▶ **Consignes de travail**:
1) D'après le texte cité, en quelle année Guillaume a-t-il commencé sa série photographique Buvettes ?
2) Citez à l'identique le passage du texte cité qui va de « Nul hasard, donc, si » jusqu'à « deux livres remarqués. ».

▶ **Texte cité**:
T-shirt blanc et calot duquel s'échappe une touffe de cheveux blonds décolorés, veste en jean, boucles d'oreille… on le croirait tout droit sorti du film Querelle de Fassbinder (1982), si ce n’était, sur son avant-bras droit, ce tatouage « les dents à Didier » (Deschamps). « C’est un hommage au sélectionneur de l’équipe de France, je l’ai fait quand on a été champions du monde en 2018. Et mon père m’a biberonné au FC Nantes », confie avec une candeur désarmante ce natif de Loire-Atlantique.

À quatre ans, il fréquentait déjà le mythique stade nantais de la Beaujoire, où il a ressenti « ses premières belles émotions collectives », avec un intérêt marqué pour l’avant-match ; les odeurs de gras, les frites, le speaker… Si Marcel a eu sa madeleine, Guillaume, lui, a sa frite ; « Ces rassemblements, ça fait partie de moi », confie-t-il.

 

Si Marcel a eu sa madeleine, Guillaume, lui, a sa frite ; « Ces rassemblements, ça fait partie de moi », confie-t-il.

 

Nul hasard, donc, si sa première série photographique Buvettes, initiée en 2015, explore les buvettes et les snacks de stades. On y aperçoit les écharpes bigarrées des supporters, les en-cas réconfortants à dominante régionaliste, le tout servi avec de roboratives portions de frites. Cette galerie de portraits hauts en couleur préfigure les suivantes, Rades et Restos routiers (débutées en 2018). Un condensé de « scènes de vie assez folles, de punchlines, de lieux qui ont une âme » selon Blot, ayant toutes les deux débouché sur des publications, sous la forme de séries estivales pour le quotidien Le Monde, avant d’être rassemblées dans deux livres remarqués.

▶ **Relevé des données**:
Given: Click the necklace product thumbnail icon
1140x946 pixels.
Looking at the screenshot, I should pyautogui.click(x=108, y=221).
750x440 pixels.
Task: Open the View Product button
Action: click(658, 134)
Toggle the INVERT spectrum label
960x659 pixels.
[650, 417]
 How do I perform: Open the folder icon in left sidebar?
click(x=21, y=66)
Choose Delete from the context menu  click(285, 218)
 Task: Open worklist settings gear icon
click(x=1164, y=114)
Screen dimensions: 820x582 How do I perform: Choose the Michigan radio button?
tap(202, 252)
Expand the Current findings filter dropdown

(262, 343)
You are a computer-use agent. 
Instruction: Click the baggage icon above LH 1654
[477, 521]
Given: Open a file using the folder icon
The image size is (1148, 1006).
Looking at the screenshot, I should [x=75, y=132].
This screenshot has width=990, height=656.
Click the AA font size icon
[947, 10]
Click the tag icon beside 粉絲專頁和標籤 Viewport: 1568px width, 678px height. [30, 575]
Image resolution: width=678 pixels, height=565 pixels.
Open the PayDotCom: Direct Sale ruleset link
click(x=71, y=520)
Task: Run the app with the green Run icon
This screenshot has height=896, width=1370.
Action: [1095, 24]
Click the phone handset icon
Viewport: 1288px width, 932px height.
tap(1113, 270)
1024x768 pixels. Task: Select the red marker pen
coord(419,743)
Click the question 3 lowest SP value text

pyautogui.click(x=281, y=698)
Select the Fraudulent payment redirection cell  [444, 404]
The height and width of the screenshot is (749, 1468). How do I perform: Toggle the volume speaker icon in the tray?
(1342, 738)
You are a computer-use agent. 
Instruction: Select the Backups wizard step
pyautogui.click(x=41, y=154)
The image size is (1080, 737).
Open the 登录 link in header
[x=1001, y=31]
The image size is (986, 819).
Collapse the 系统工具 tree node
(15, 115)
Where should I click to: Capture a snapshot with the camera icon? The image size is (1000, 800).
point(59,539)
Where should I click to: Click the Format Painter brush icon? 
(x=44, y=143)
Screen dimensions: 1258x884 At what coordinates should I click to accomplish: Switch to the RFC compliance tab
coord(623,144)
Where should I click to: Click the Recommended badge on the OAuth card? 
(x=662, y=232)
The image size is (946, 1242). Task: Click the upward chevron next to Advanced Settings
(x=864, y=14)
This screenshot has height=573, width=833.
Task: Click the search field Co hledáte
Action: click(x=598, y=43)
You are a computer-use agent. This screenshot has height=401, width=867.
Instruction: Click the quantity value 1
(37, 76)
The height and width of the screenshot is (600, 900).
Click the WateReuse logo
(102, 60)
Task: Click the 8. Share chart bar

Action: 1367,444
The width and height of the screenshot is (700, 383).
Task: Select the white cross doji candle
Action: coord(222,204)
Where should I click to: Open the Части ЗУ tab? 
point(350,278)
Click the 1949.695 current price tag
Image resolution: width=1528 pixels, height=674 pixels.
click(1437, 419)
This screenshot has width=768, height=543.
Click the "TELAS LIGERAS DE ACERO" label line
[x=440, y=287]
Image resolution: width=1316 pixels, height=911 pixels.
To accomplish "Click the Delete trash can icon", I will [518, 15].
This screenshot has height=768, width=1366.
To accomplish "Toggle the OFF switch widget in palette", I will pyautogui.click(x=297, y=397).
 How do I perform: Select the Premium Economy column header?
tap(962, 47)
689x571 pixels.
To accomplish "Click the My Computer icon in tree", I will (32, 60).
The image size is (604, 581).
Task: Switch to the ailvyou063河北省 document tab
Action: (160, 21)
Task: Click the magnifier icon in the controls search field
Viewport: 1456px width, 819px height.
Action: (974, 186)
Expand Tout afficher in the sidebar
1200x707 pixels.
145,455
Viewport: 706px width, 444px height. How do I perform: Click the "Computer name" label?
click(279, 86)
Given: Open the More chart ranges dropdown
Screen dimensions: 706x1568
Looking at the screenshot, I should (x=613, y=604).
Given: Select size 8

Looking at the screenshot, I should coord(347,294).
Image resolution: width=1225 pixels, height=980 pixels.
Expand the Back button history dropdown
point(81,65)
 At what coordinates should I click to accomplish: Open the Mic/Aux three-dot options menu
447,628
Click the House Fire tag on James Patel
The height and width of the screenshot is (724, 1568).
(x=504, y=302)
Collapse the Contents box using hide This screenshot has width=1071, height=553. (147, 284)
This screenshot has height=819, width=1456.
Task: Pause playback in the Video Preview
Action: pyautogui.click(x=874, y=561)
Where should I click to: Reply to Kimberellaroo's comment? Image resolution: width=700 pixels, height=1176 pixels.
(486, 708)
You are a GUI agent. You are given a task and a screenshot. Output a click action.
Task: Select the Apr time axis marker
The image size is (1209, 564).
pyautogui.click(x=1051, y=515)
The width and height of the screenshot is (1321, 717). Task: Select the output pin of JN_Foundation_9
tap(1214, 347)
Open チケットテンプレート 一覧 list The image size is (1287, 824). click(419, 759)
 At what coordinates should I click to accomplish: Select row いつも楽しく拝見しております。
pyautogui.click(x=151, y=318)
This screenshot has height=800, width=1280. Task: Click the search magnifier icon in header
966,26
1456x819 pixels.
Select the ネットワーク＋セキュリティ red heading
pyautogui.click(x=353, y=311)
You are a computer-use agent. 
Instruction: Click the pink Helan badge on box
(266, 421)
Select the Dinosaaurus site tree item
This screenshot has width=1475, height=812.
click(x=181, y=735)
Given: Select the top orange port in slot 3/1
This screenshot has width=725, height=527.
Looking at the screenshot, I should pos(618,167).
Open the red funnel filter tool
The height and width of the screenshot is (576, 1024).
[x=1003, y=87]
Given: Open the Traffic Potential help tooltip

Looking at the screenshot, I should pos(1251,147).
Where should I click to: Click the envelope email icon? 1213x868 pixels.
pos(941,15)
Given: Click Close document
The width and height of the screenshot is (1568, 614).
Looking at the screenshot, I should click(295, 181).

▶ **Réponses attendues**:
1) En 2015.

2)
Nul hasard, donc, si sa première série photographique Buvettes, initiée en 2015, explore les buvettes et les snacks de stades. On y aperçoit les écharpes bigarrées des supporters, les en-cas réconfortants à dominante régionaliste, le tout servi avec de roboratives portions de frites. Cette galerie de portraits hauts en couleur préfigure les suivantes, Rades et Restos routiers (débutées en 2018). Un condensé de « scènes de vie assez folles, de punchlines, de lieux qui ont une âme » selon Blot, ayant toutes les deux débouché sur des publications, sous la forme de séries estivales pour le quotidien Le Monde, avant d’être rassemblées dans deux livres remarqués.